Truffa: dimagrì il portafogli

Esposto di una donna che si era rivolta a un centro specializzato per calare di peso

Truffa: dimagrì il portafogli

ROMA – Si è rivolta a un centro dimagrante «Sobrino» nella speranza di dimagrire, ha speso quasi due milioni ma non ha perso i chili che avrebbe voluto e così ha deciso di fare causa per chiedere i danni. A difendere la donna, romana, davanti al giudice di pace di Roma saranno i legali del Codacons, che ha reso nota la vicenda.

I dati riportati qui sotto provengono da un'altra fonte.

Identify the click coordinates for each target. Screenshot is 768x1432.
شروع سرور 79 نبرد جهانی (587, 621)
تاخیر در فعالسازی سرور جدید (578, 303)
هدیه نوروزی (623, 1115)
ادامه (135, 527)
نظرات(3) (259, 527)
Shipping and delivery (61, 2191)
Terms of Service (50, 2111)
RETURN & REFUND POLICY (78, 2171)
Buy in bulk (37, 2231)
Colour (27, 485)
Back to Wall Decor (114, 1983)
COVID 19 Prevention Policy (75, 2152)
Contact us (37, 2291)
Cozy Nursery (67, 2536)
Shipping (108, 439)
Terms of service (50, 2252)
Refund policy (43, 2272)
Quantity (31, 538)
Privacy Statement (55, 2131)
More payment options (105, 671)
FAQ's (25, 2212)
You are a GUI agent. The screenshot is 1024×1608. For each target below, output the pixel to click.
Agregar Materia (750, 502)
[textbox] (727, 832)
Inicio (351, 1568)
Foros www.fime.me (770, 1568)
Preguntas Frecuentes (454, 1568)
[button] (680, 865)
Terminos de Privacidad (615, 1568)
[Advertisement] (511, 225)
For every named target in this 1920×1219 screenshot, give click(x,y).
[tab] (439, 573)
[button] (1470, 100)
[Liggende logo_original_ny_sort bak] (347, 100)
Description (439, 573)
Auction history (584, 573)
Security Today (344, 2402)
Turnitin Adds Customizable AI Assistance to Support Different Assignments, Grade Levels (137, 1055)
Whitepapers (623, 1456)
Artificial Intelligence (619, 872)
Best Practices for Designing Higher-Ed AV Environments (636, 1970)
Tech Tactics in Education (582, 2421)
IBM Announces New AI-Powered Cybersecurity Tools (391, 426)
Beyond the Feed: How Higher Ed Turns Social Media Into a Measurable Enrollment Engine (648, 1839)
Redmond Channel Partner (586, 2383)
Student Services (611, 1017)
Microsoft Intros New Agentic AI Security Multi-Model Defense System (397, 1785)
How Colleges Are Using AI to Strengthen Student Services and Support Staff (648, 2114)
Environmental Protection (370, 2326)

«Secondo quanto emerso nel corso di una nota trasmissione televisiva – afferma il Codacons – sarebbe operante in Roma e in molte altre città italiane, una catena di centri dimagranti che si avvalgono di un ben confezionato messaggio pubblicitario, destinato a far intendere che nei centri il cliente può ottenere una riduzione del proprio peso corporeo mediante sedute ?terapeutiche?». Dopo la trasmissione, fa sapere il Codacons, numerosi altri clienti del centro si sono rivolti all`associazione per ottenere assistenza tramite l`ufficio legale nazionale «perchè – spiega il coordinamento – essendosi sottoposti a tali trattamenti riduttivi e anticellulite, non hanno goduto dei risultati promessi e dell`assistenza specialistica ampiamente pubblicizzata».

Il Codacons annuncia che, nel caso in cui il giudice di pace riconoscerà il risarcimento danni alla donna romana, presenterà una «pioggia di richieste di risarcimento danni a tutela di chi, credendo nelle promesse dei coniugi Sobrino, ha visto alleggerito solo il proprio portafogli».